كَلَّا “Hayır, asla!”
Mukayeseyi iptalden sonra, onların şerik olmalarını reddetmek içindir.
بَلْ هُوَ اللَّهُ الْعَزِيزُ الْحَكِيمُ “Doğrusu O, Azîz’dir – Hakîm’dir.”
Allah, galip olmak, tam bir kudret ve hikmete sahip olmak gibi kemâl sıfatlarına sahiptir. Ama Allaha ortak zannettiğiniz batıl ilahlar ise, zelildirler, doğrudan ilim ve kudreti kabule müsait değillerdir.

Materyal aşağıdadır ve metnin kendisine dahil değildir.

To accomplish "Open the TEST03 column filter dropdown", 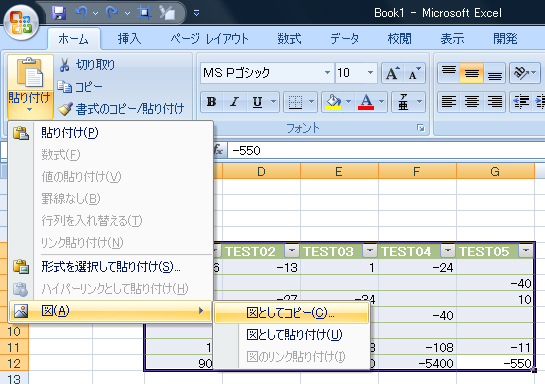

28- وَمَا أَرْسَلْنَاكَ إِلَّا كَافَّةً لِّلنَّاسِ بَشِيرًا وَنَذِيرًا “Biz Seni bütün insanlara ancak bir müjdeci ve bir uyarıcı olarak gönderdik.”
وَلَكِنَّ أَكْثَرَ النَّاسِ لَا يَعْلَمُونَ “Fakat insanların çoğu bilmezler.”
Onları Sana muhalefete sevk eden şey, onların cehaletleridir.
29- وَيَقُولُونَ مَتَى هَذَا الْوَعْدُ إِن كُنتُمْ صَادِقِينَ “Ve “eğer doğru söylüyorsanız bu vaad ne zaman olacak?” diyorlar.”
Vaadden murat
-Kendisiyle müjdelenen ve azabı ile uyarılan ahirettir
-Veya bu sûrede biraz önce geçen “De ki: “Rabbimiz hepimizi bir araya toplayacak” (Sebe, 26) sözüyle vaad edilen durumdur.
Onların bu hitabı, Hz. Peygambere ve mü’minleredir.
30- قُل لَّكُم مِّيعَادُ يَوْمٍ لَّا تَسْتَأْخِرُونَ عَنْهُ سَاعَةً وَلَا تَسْتَقْدِمُونَ “De ki: Size vaad edilen öyle bir gündür ki, ondan ne bir an geri kalabilirsiniz, ne de ileri geçebilirsiniz.”
O gün ansızın size geldiğinde kurtulamayacaksınız.
Onlar, üstteki sualleriyle işi yokuşa sürmelerini ve inkârlarını ortaya koymuşlardı. Gelen cevap, onların durumuna uygun bir tehdit üslûbuyla geldi.